Methods: Patients with newly-diagnosed APL received oral-AAA induction that comprised oral ATO (Arsenol ®, Jacobson Pharma, Hong Kong) (10mg/day, or 0.16mg/kg in patients < 18 years old, days 1-42), ATRA (45mg/m2/day, or 25mg/m2/day in patients <18 years old, in 2 divided doses, days 1-42), and oral ascorbic acid (1g/day, or 15mg/kg/day in patients <18 years old, days 1-42). Daunorubicin (50mg/m2/day intravenously for 3 days) was administered to patients < 65 years old with high-risk disease. On reaching first complete remission (CR1) consolidation treatment comprising oral-AAA (days 1-14) every 28 days for 2 cycles was given, followed by maintenance with oral-AAA (days 1-14) every 8 weeks for 12 cycles. Real-time quantitative polymerase chain reaction for PML:RARA was performed weekly during induction, every 4 weeks during consolidation, every 8 weeks during maintenance and every 12 weeks for 2 years thereafter. The primary outcomes were overall survival (OS, time from presentation to death), and relapse-free survival (RFS, time from CR1 to molecular/haematologic relapse or death), and safety. The secondary outcome was molecular response. Data were censored on February 28, 2023.

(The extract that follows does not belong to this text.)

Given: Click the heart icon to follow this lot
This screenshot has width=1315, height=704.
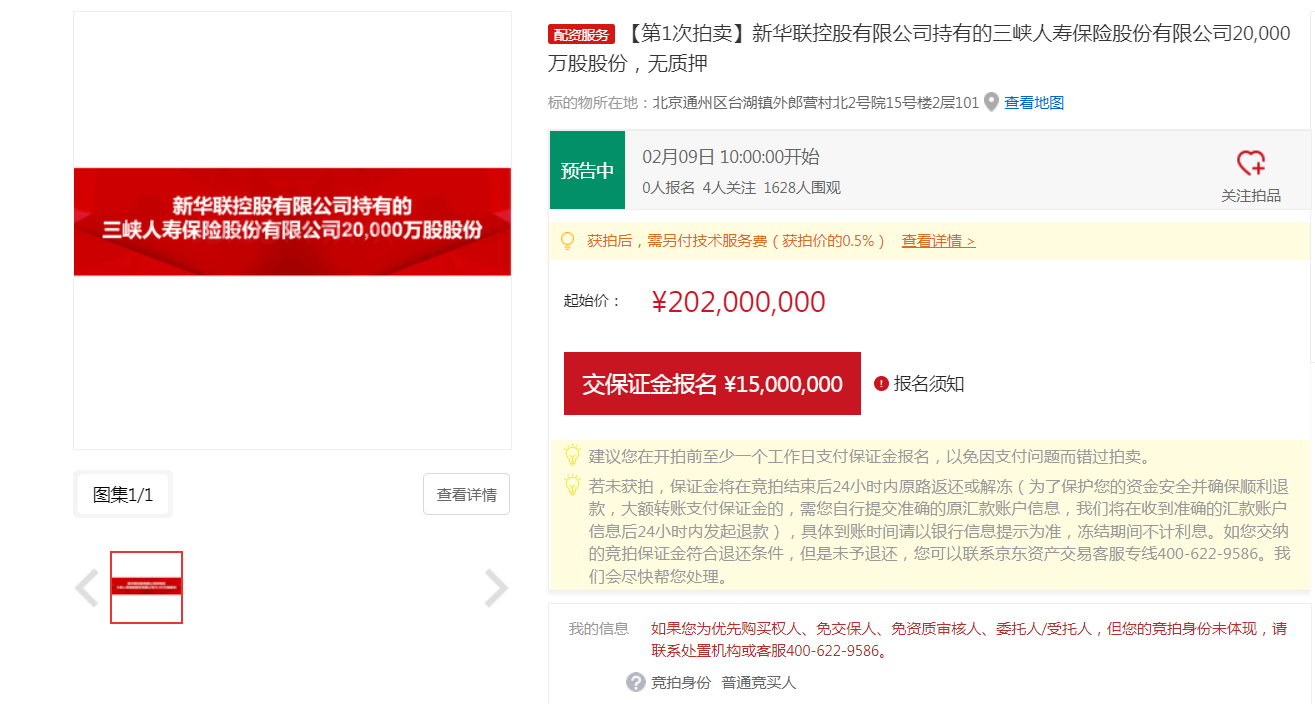Looking at the screenshot, I should (x=1251, y=163).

Results: Between January 1, 2018 to January 31, 2023, 41 men and 64 women with a median age of 49 years (range: 3-91 years) were accrued, with 77 patients (73.3%) and 28 patients (26.7%) belonging to the low-risk and high-risk groups. Seven patients (6.7%) died at presentation before induction (intracranial haemorrhage, N=6; differentiation syndrome, DS, N=1). Ninety-eight patients received oral-AAA-based induction (AAA alone, N=77; AAA+daunorubicin, N=21). All treated patients achieved CR1. At 8 weeks, all patients achieved a MRD ratio of <0.01. On completion of AAA maintenance, all evaluable patients achieved an MRD ratio of <0.0001. The median duration of follow-up was 27 months (interquartile range: 7-44 months), with 40 patients having completed 2 years of AAA maintenance at data censoring. During the study period, only one patient had molecular relapse 12 months after the completion of AAA maintenance, followed by haematologic relapse 2 weeks later and died from refractory APL. This patient harboured the A216V variant on the PML B2 domain conferring resistance to ATO. One patient died in remission due to gastrointestinal bleeding unrelated to treatment. The 3-year OS and RFS were 98.9% and 97.1% respectively. Cardiotoxicity and grade 3/4 hepatotoxicity related to oral-ATO were not observed. APL-DS occurred in 59 patients (60%) after initiation of AAA (all within the first 14 days), all responding fully to dexamethasone.

Summary/Conclusion: The use of an entirely oral AAA-based induction in a risk-adapted strategy that minimized chemotherapy was highly effective and safe in newly-diagnosed APL of all risk categories, and induced deep molecular responses.